● TASKS TO CARRY OUT:
[A] Please duplicate the stretch of the cloud computing article from "In this special" through "magazine. Click here...)".
[B] Pick up the cloud computing article after its last sentence and keep writing it.

● PAGE TEXT:

In this special report, the editor of Manufacturing & Logistics IT Magazine, Ed Holden, interviewed 13 leading vendors from the world of IT software, hardware, consultancy and infrastructure to ask them what they consider to be many of the current key talking points within this fascinating technology space.
Demystifying the concept - Key selling points - What barriers to greater deployment remain - Serving the marketplace - The Cloud on the Horizon
(This article will run as a weekly series and look at Cloud Computing in 4 parts or you can link directly to the article in the digital edition of the magazine. Click here...)
Cloud computing is one of the most revolutionary paradigm shifts of recent times within the IT world. End-user organisations are now able to run their preferred software applications on a highly flexible, shared data centre in the Cloud (Internet), rather than having to configure, customise, test, run and regularly upgrade these apps on their own servers.
Champions of the Cloud architecture concept will also comment that this type of virtualisation enables companies to benefit from the rapid deployment of sophisticated, flexible and highly scaleable software solutions without having to commit to the up-front capital expenditure of the software licences. Instead, they are able to simply enter into a pay-per-use, monthly or quarterly billing arrangement with the vendor. But there remain some concerns related to security & confidentiality, compliance, quality of service, integration and long-term costs.
To begin, our commentators step up to the plate to offer their own definition of this often misunderstood term
Jimmy Harris- MD Cloud Computing, Accenture
In my role, the first thing I set out to do was put some guard rails around the definition of Cloud computing. We describe Cloud computing as a convergence and evolution of a set of technologies related to IT and virtualisation that have created the opportunity to lower the total cost of ownership for technology and enabled services. Cloud can significantly lower or eliminate the need for capital investment, offering greater flexibility in operational integration and pricing models. Cloud can mean much lower friction in terms of implementation time and effort.
Michael Klemen, discrete manufacturing & automotive Western Europe, Cisco
The point about Cloud computing is that there are so many definitions out there. It was only relatively recently when many of us were happy just to have a PC or laptop connected at home, or maybe connected within an office network. Today we are accessing IT-related services from practically everywhere. BMW, for example, is selling new cars with free access to the Internet for two years; so if you are driving and you want your mobile devices to be connected by Bluetooth you dont have to have it hard-connected into a telephony application; it is simply connected. When someone phones me it comes through the loudspeakers in the car and I can have a conversation. So, this is the type of service that connected people are expecting today and where the Cloud comes in; whether in the form of a personal Cloud, whether it is in terms of office applications within a private Cloud or in the form of the type of Cloud services.
Colin Bannister, VP, technical sales for UKI, Computer Associates
There are many different definitions of the term Cloud computing. However, in simple terms, for us it is about being able to get computing power on demand for as long as you need it, and then give it back when you have finished.

● DATA:
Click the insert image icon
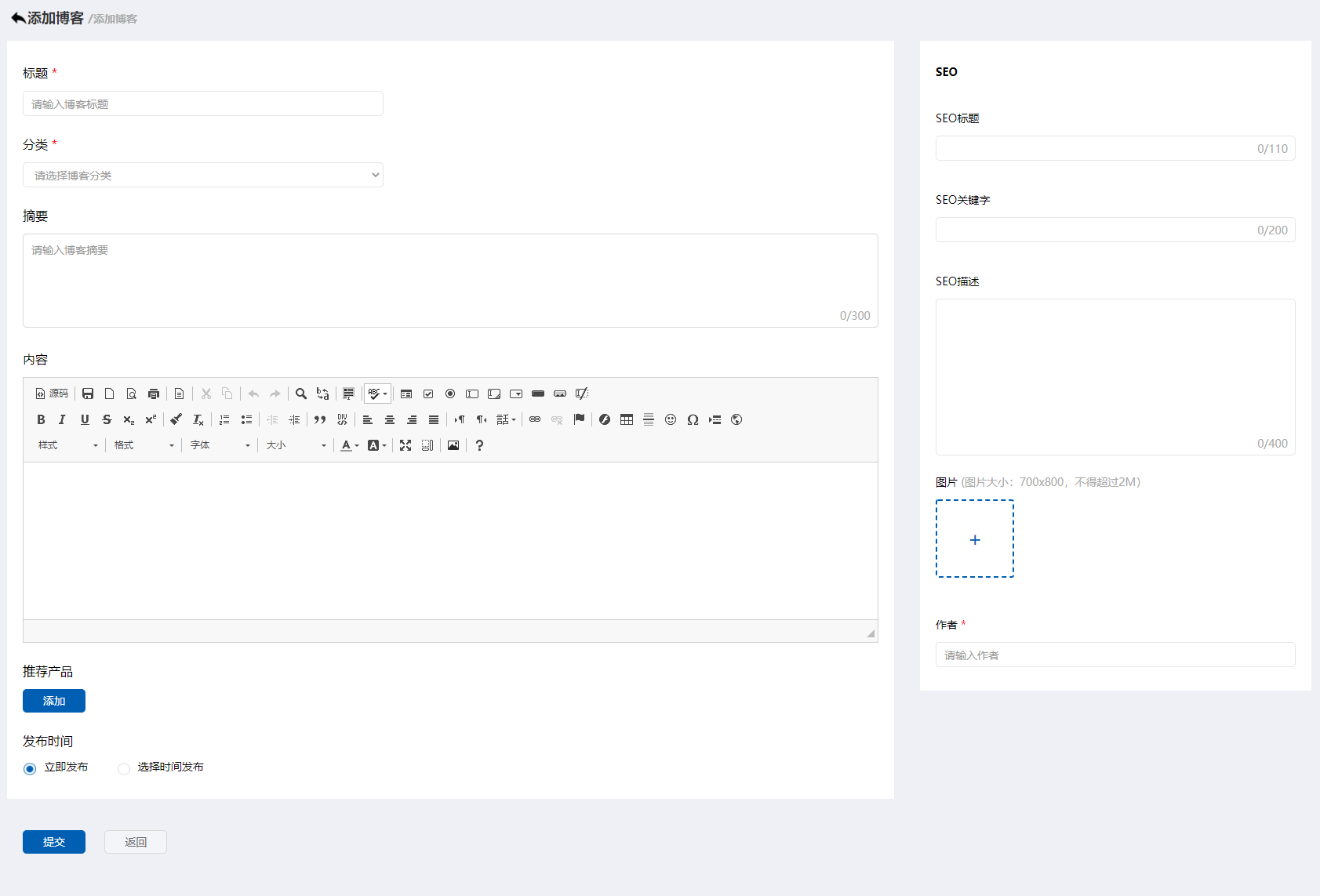This screenshot has width=1320, height=896. 453,445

● RESPONSE LIST:
[A]
In this special report, the editor of Manufacturing & Logistics IT Magazine, Ed Holden, interviewed 13 leading vendors from the world of IT software, hardware, consultancy and infrastructure to ask them what they consider to be many of the current key talking points within this fascinating technology space.
Demystifying the concept - Key selling points - What barriers to greater deployment remain - Serving the marketplace - The Cloud on the Horizon
(This article will run as a weekly series and look at Cloud Computing in 4 parts or you can link directly to the article in the digital edition of the magazine. Click here...)

[B]
Ron E Brown, consulting and systems integration UK technical director, CSC
Cloud for us is a subtle evolution of technologies. Its nothing startlingly new in terms of technology, but its a completely different supply model for IT and business services characterised by more elasticity, speed and agility. And, most importantly, what defines Cloud computing is the fact that you can access the functionality of applications in the Cloud as a pay-as-you-go service, which has major potential cost-saving benefits for the user.
James Norwood, global VP of product marketing Epicor
I will try to demystify the whole concept of Cloud computing because, as usual in the IT industry, a complicated term comes along that make things sound a lot more involved than they actually are. Our definition is that Cloud computing is about buying IT capacity and applications as aided by a utility service provider. It is about the ability to go out and buy utility computing, scalability performance and business applications from a service provider. In some cases an application might even be available to source free of charge to source.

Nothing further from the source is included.